Show that the set of all algebraic numbers is countable.
Note: Part (a) asks you to prove the very fun and interesting fact that $\sqrt{2}+\sqrt{3}$ is an algebraic number. More generally, the algebraic numbers are closed under addition and, in fact, form a field.
We did part $\texttt{(a)}$ in Abstract Algebra. I show it here for everyone. Note for $\sqrt{2}$, the polynomial $p(x)=x^2-2$ works and for $\sqrt[3]{2}$, the polynomial $p(x)=x^3-2$ works. The interesting one is $\sqrt{2}+\sqrt{3}$. Let $x=\sqrt{3} + \sqrt{2}$. We do some algebra and get $x^2=2+2\sqrt{6}+3\implies x^2-5=2\sqrt{6}$. Squaring both sides again we get $x^4-10x^2+25=24\implies x^4-10x^2+1=0$. Therefore our polynomial is $p(x)=x^4-10x^2+1$. You can plug $\sqrt{2}+\sqrt{3}$ in for $x$ and see it works.
Very nice!!!!!!!!!!!!!
I'm not really going to prove this, but I can give an intuitive idea.

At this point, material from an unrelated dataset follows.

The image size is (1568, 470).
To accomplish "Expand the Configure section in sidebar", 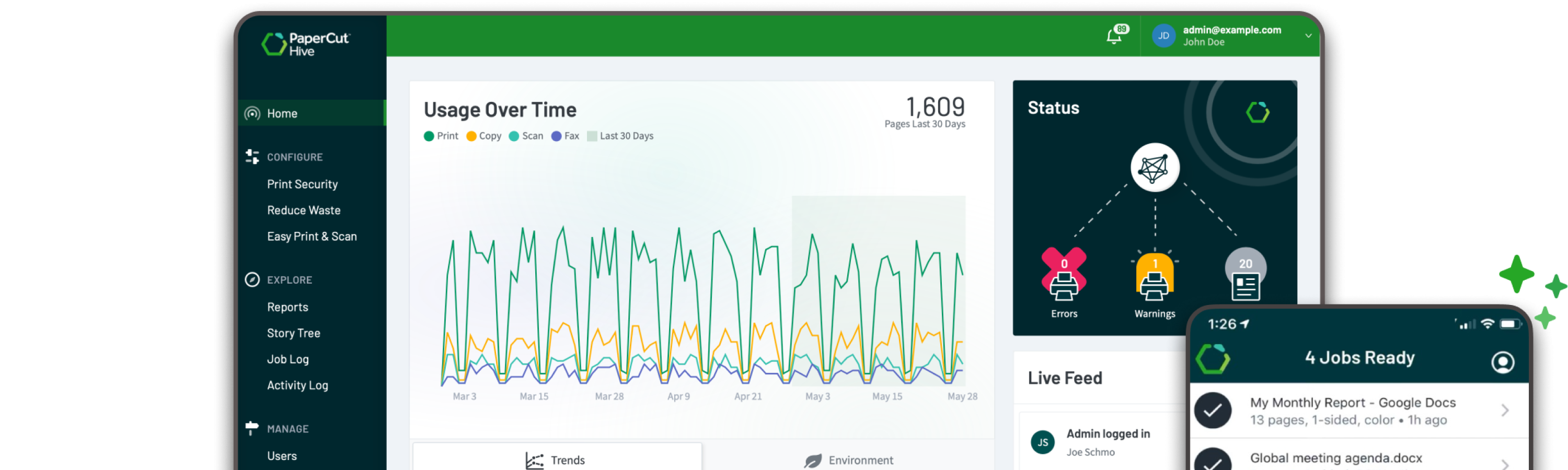I will point(295,158).
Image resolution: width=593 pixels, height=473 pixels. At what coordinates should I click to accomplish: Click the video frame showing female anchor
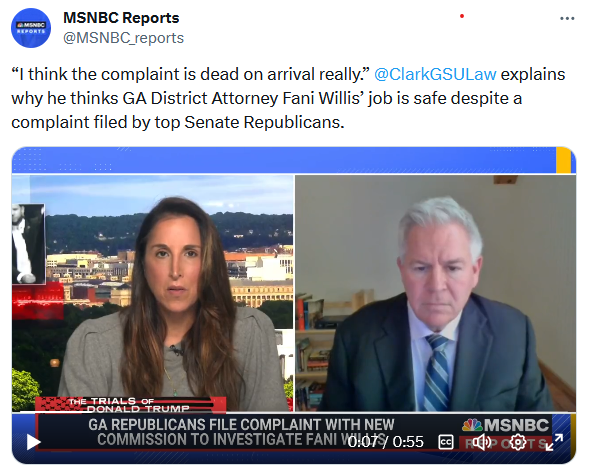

Def: A number $x\in\mathbb{R}$ is algebraic if there exists $a_0,a_1,\dots ,a_n\in \mathbb{Z}$ such that $$f(x)=a_nx^n+a_{n-1}x^{n-1}+\dots +a_1x+a_0=0$$
We want to prove the set of algebraic numbers is countable. Note that Exercise 1.4.10 asks us to do basically the same thing, the only difference in this case is we look at something closer to tuples than sets because values can be repeated for $a_i$ and order matters. Also, we do it over the integers instead of the natural numbers which makes the orderings a little bit harder. However, I think it is quite clear that this set requires a very similar proof to Exercise 1.4.10 because the polynomials are finite.